My only brush with fame came on a Thursday. I was working for the biggest photocopier company in the world and I was answering their phone. It was a call center located in Westerville, Ohio just a few miles north-east of Columbus. My job was to dispatch the repairmen from across the nation to their various calls, and then record their paperwork for each job into the computer. It was simply work, it paid well, and I had been there long enough that they had made me the head of the training department and the night crew.

I loved this job. I got to talk to people from all over the country, heard a lot of good jokes, met interesting people, and had a lot of fun. One of the best parts of the whole job was being on the help line.
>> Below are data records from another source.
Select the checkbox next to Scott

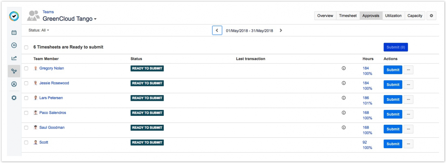click(26, 143)
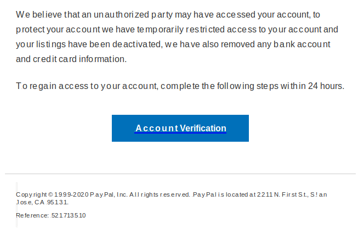Click the horizontal divider line above footer
The width and height of the screenshot is (364, 234).
pos(180,174)
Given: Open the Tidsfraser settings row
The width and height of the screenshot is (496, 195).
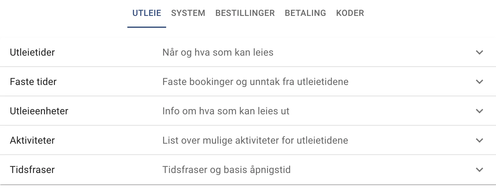Looking at the screenshot, I should 32,170.
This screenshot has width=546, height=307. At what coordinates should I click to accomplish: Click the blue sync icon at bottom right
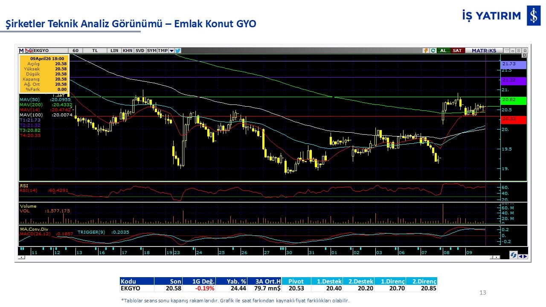tap(514, 255)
I was always the last person to get a call and I had to answer questions and put out the occasional small fire, but mostly I sat for hours drinking free coffee and reading with a silent headset on.

I did take my share of calls and there were guys I talked to every day, some times three times a day. After a while, you get to know them somewhat. This particular Thursday, the phone rang and the ID gave me the name of a guy out of Chicago. I remembered it because it sounded like the kind of name a comic book character might have.

The guy starts right in with an apology, "This is my last day and I have a bunch of calls to clear. I understand if you want to clear a few and then hang up. I can call back."

"No," I said, "I've got nothing but time. I'll write them up as long as you are willing to read them off."

"Really? I've got forty, maybe fifty calls here..."

"No problem. It's your last day and you want to get it out of the way. I understand. I've got a fresh cup of coffee and nothing better to do. It's four more hours until quitting time. Why not? What's the first serial number?"

"Golf Tango Echo 40569 Foxtrot..." and we spent the next two hours with him rattling off numbers and me plugging them in. Some I just filled in with 99's, as that was the universal code for "other". After all of the paperwork was cleared, he thanked me for my patience and I asked him what he was going to do now.

"Do you follow skateboarding?" he asked.

"No," I admitted. I rode one quite a bit as a kid but I never got very good at it.

"I just signed on for the X-Games and I just got a contract for a line of clothing and shoes."

"Well congratulations. That's got to be a lot better than pulling paper jams."

"Oh man, I'm stoked!"

I wished him good luck and he thanked me again for all of my help. I made it a point to look at the little screen on the phone that displayed his name before he rang off just so I would remember it.

It was a bold, yet simple name, Tony Hawk, and I had wished him well.



  1. See? Now that's cool! I've seen famous people but I leave them alone generally because I have nothing but dorky things to say.

  2. That is very cool Doc! I have never met anybody famous, just saw them from afar...

    Through my night vision goggles...

  3. By the way, you two gentlemen have been tagged.